In the last three decades, we have moved from Kilobytes (KB) to Megabytes (MB) to Terabytes (TB) of memory. This is hard to fathom since it only seemed like yesterday that a Terabyte of disk space was huge and now we are talking about Terabytes of memory. Well maybe not all of us, but certainly the big BI vendors are talking about it a lot.
At this year’s Sapphire event, SAP made a lot of noise about its new High Performance Analytical Appliance (HANA) and the in-memory database it uses that enables real-time business intelligence. While there were a lot of potential uses for this discussed, there was one that really struck me as both poignant and cool at the same time. It was an energy company in the U.K. that was using HANA to analyze electrical usage patterns for its residential and commercial customers. They had recently moved to electronic meter readings that were being recorded every four hours generating millions of data readings that could be compared against previous readings over many days. As a result of this analysis, one customer was seen to be using 30% more electricity over a 12 hour period that any other 12 hour period for the previous month. This caused an alert and they called the customer who turned out to be a bakery that had accidently left an oven on overnight!
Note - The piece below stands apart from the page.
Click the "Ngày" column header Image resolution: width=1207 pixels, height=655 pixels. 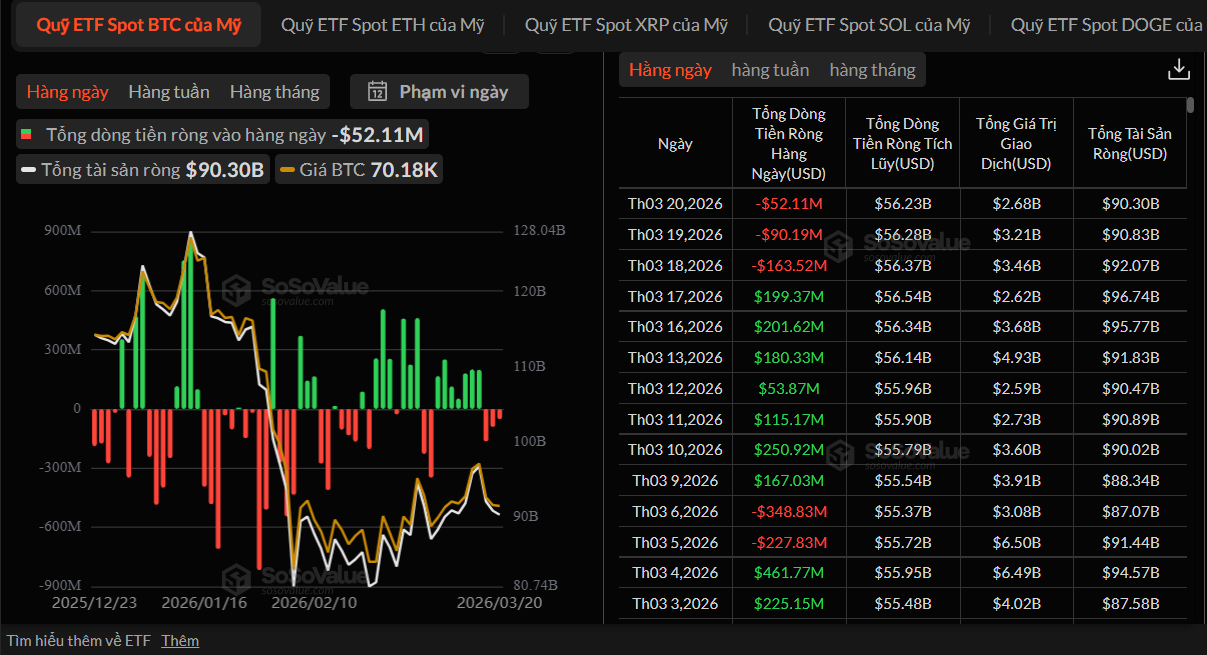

This energy company is also talking about providing customer facing business intelligence to allow its residential customers to compare their energy usage with their neighbors in the same street or comparable houses in order that they can see if they are possibly using too much.
Real-time business intelligence is not practical for every situation but this example shows that having the ability to house large amounts of data in memory with high speed appliances like HANA can enable valuable analysis to be done in time periods not previously possible.
So as we move into this brave new world of Terabyte memory appliances, what’s next? Well, a quick Google search showed me there is the Petabyte (1024 Terabytes) followed by the Exabyte (1024 Petabytes) followed by the Zettabyte (1024 Exabytes) and then the Yottabyte (1024 Zettabytes or 1,208,925,819,614,629,174,706,176 bytes). Just to put this in perspective, Apple cites that the entire contents of all U.S. academic libraries could be stored on just 2 Petabytes
Will any of us be around to see those Yottabyte memory chips? Maybe.